Red Faction: Guerrilla producer tells VideoGamer.com dev team is "finding some of the challenges of the PS3 beneficial".
The PS3 has the potential to achieve better graphics than the Xbox 360, a Volition developer has told VideoGamer.com.
Speaking to VideoGamer.com at THQ's Gamers Day in San Francisco, California, this week, Jeff Carroll, associate producer in charge of multiplayer and PS3 on upcoming third-person action game Red Faction: Guerrilla, said that while developers will struggle with the PS3 at first, once they "figure it out" they will find "a very powerful system underneath".
Red Faction: Guerrilla, the third in the popular series, sees a switch from the FPS view seen in the first two games to a third-person view. Scheduled for a simultaneous Xbox 360, PS3 and PC release in THQ's fiscal year 2009, the game has come on leaps and bounds since its first-look public unveiling earlier in the year.
When asked if there would be any differences between the Xbox 360 and PS3 versions, Carroll replied: "We've got the PS3 running at a similar frame rate to the 360. We're finding some of the challenges of the PS3 beneficial. We feel like we're doing rather well with the PS3."
Carroll went into more detail on the benefits of the PS3: "We have been getting the physics system, the Havok system and our own proprietary destruction system running on the SPUs, as well as our animations. We're seeing quite a decent speed improvement now that we've effectively got that running on the SPUs instead of the CPUs."
Carroll agreed, however, that many developers have found the PS3 to be a challenging platform, and admitted that Volition shared that struggle, at first.
"We were like that at the beginning. But I think mainly because we had to get our destruction system running on the SPUs, we had to get it running well in order to succeed, we felt a tremendous pressure right at the beginning to learn as much as we could about the PS3. And our programmers have done a wonderful job."
When asked whether it is possible to achieve better graphics on the PS3 compared with the Xbox 360, Carroll said: "I think potentially you will.
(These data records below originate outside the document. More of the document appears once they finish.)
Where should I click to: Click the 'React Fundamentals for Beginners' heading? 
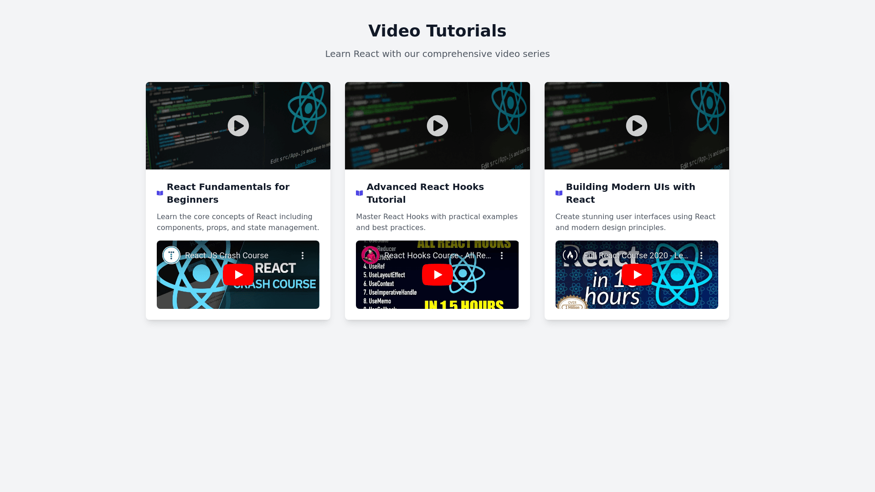coord(228,193)
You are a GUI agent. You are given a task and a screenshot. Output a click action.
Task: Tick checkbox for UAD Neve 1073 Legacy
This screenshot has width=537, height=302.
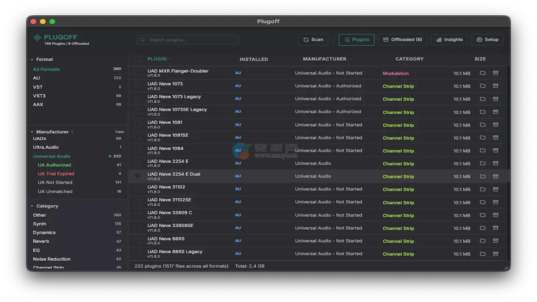(137, 98)
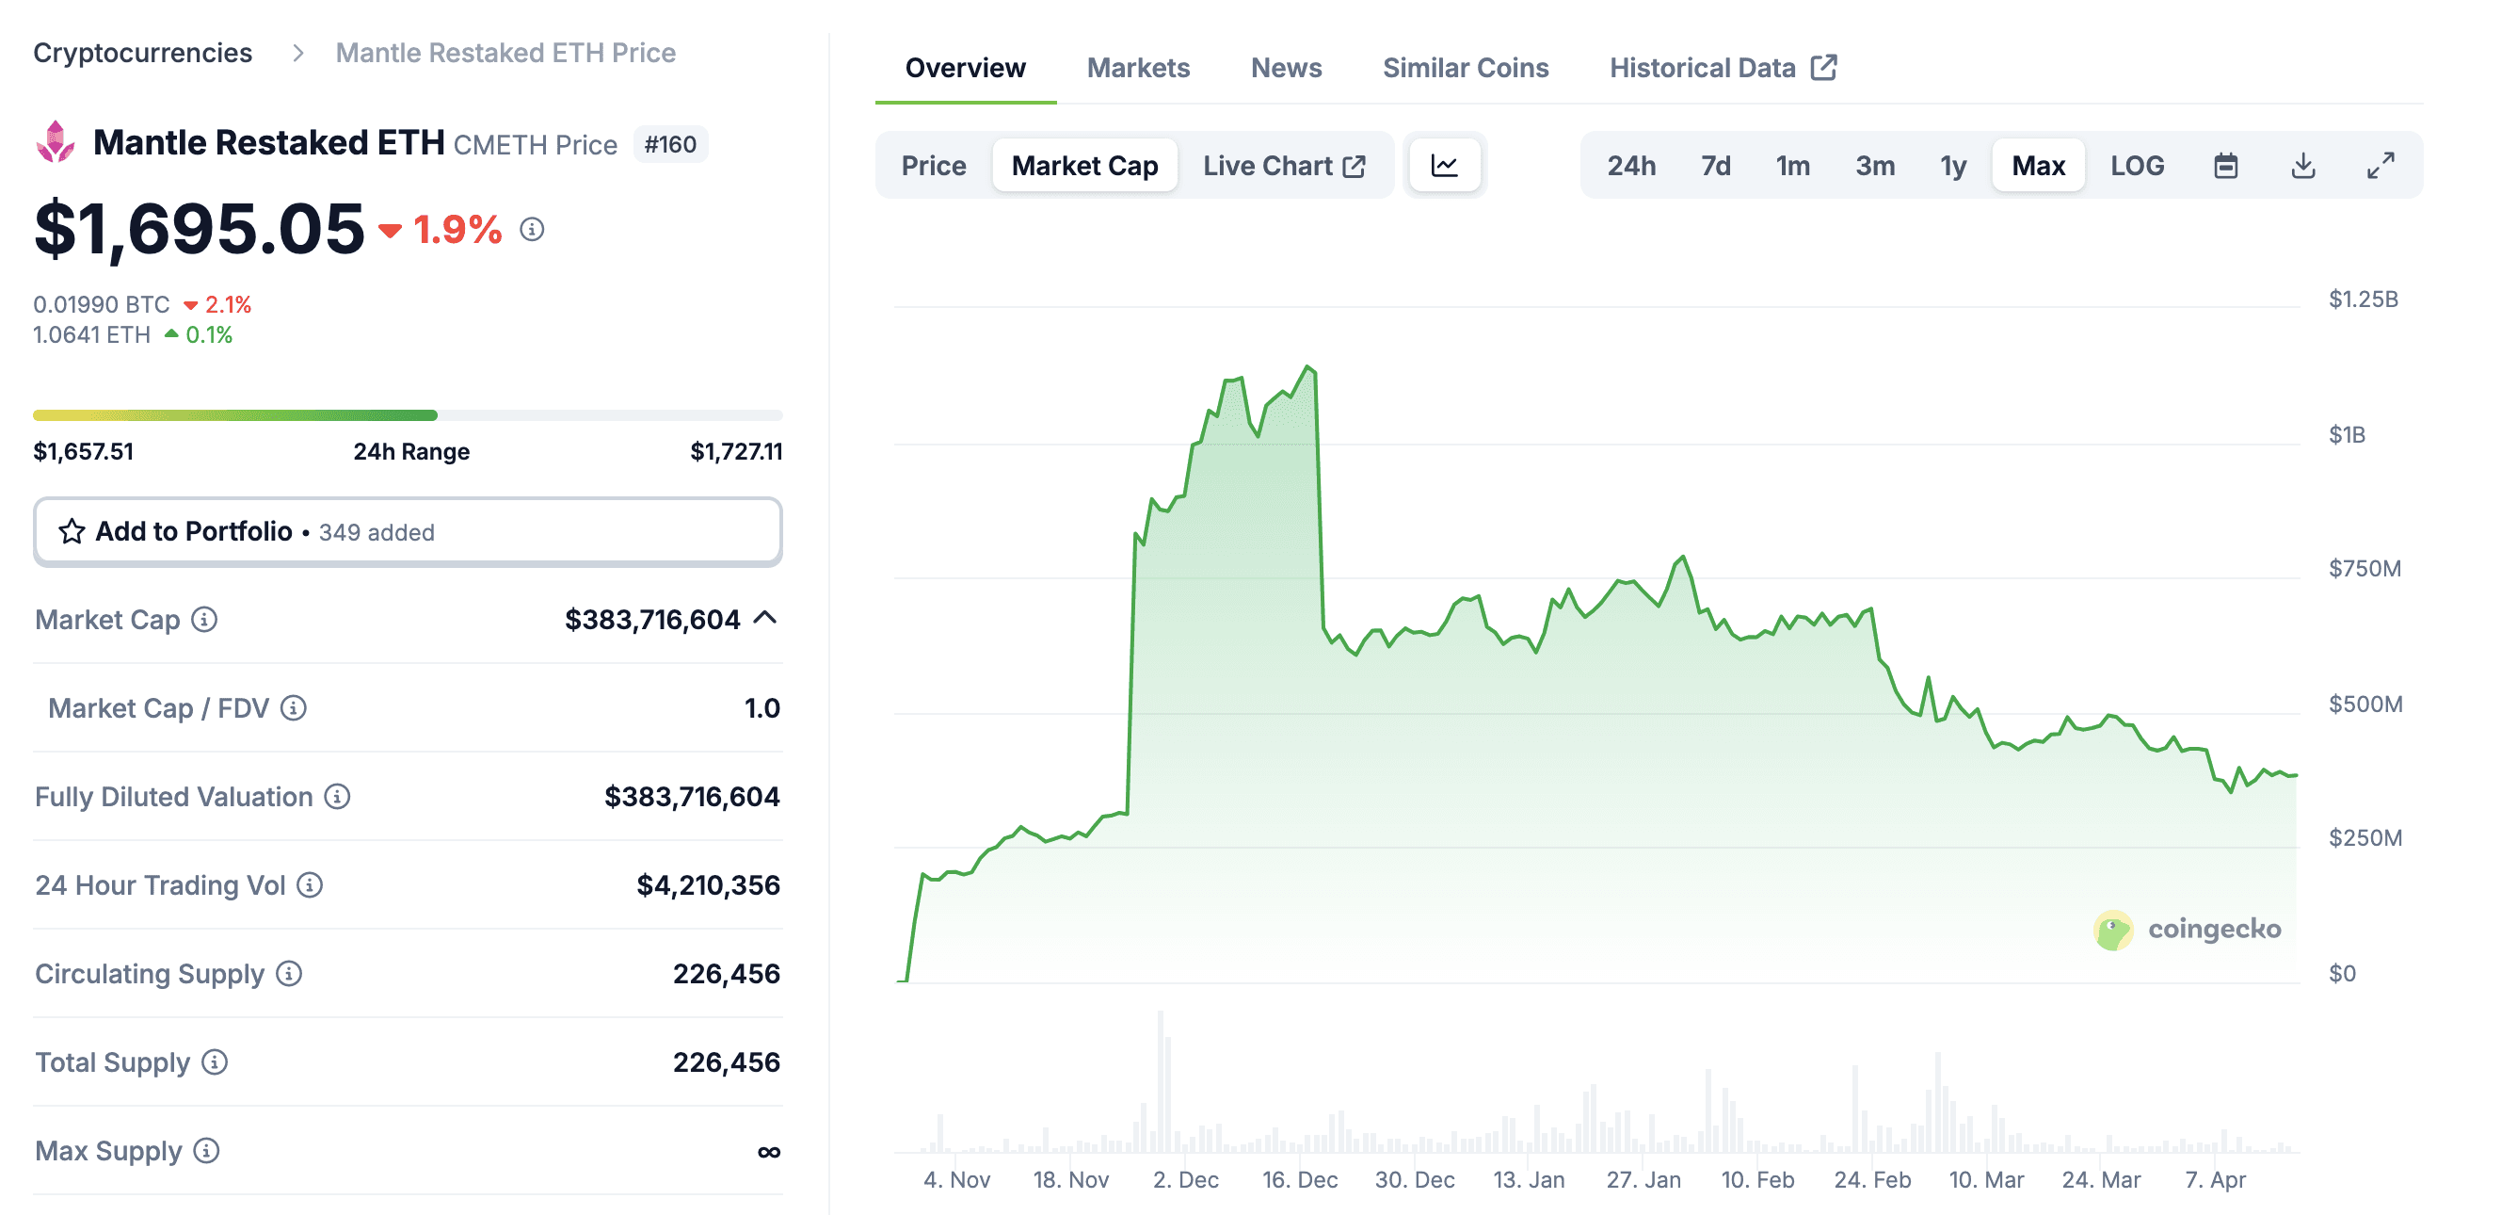This screenshot has height=1215, width=2517.
Task: Click info icon beside price change percentage
Action: point(532,230)
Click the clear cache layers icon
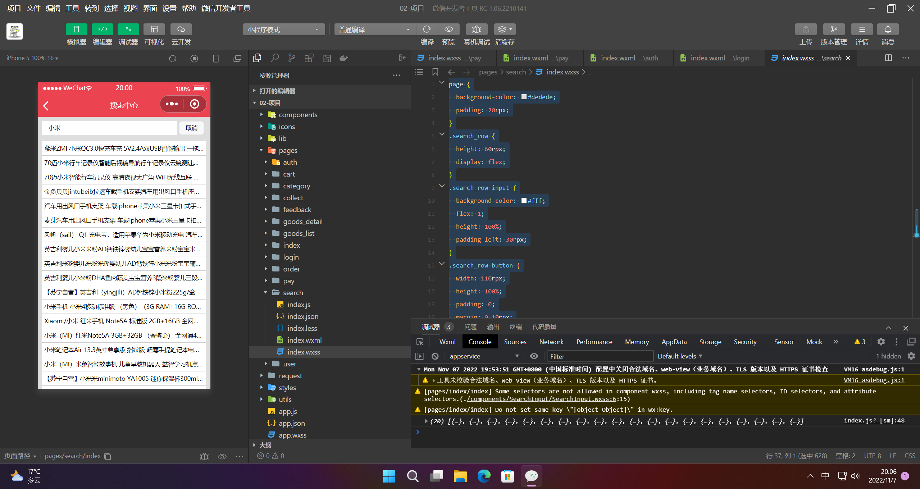The height and width of the screenshot is (489, 920). (x=502, y=29)
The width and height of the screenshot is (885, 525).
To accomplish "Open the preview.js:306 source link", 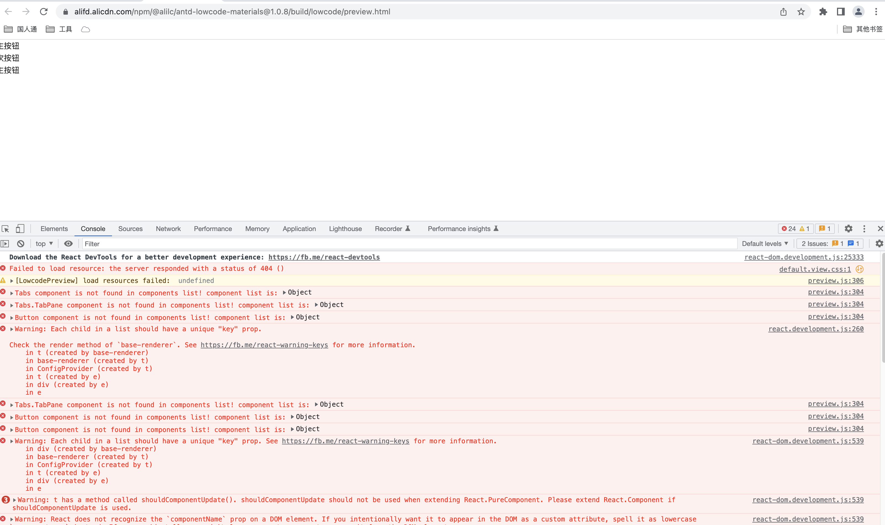I will point(835,281).
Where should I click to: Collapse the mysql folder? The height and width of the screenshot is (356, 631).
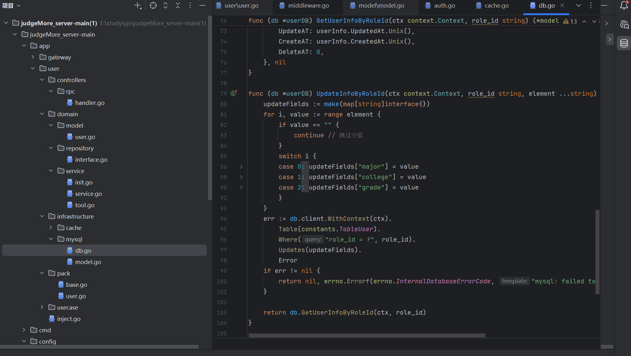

I think early on people are going to be struggling to figure out exactly how to make the PS3 work. But I think once they do they will see it's a very powerful system underneath. They both have their advantages. The Xbox 360 pushes polygons rather well, which for us, because everything is destructible, that means that we have a tremendous number of polygons in our game compared to regular games, we see a great benefit with the Xbox 360, but we just learn to optimise in different ways for the PS3."
In Red Faction: Guerrilla, players will be able to destroy every building they see through a combination of weapons, vehicles and explosives. Real world physics are applied to the structures, often leading to a collapse through real-time structural stress.
Carroll added that the game is "very much" pushing the PS3, "both in terms of memory and processing power."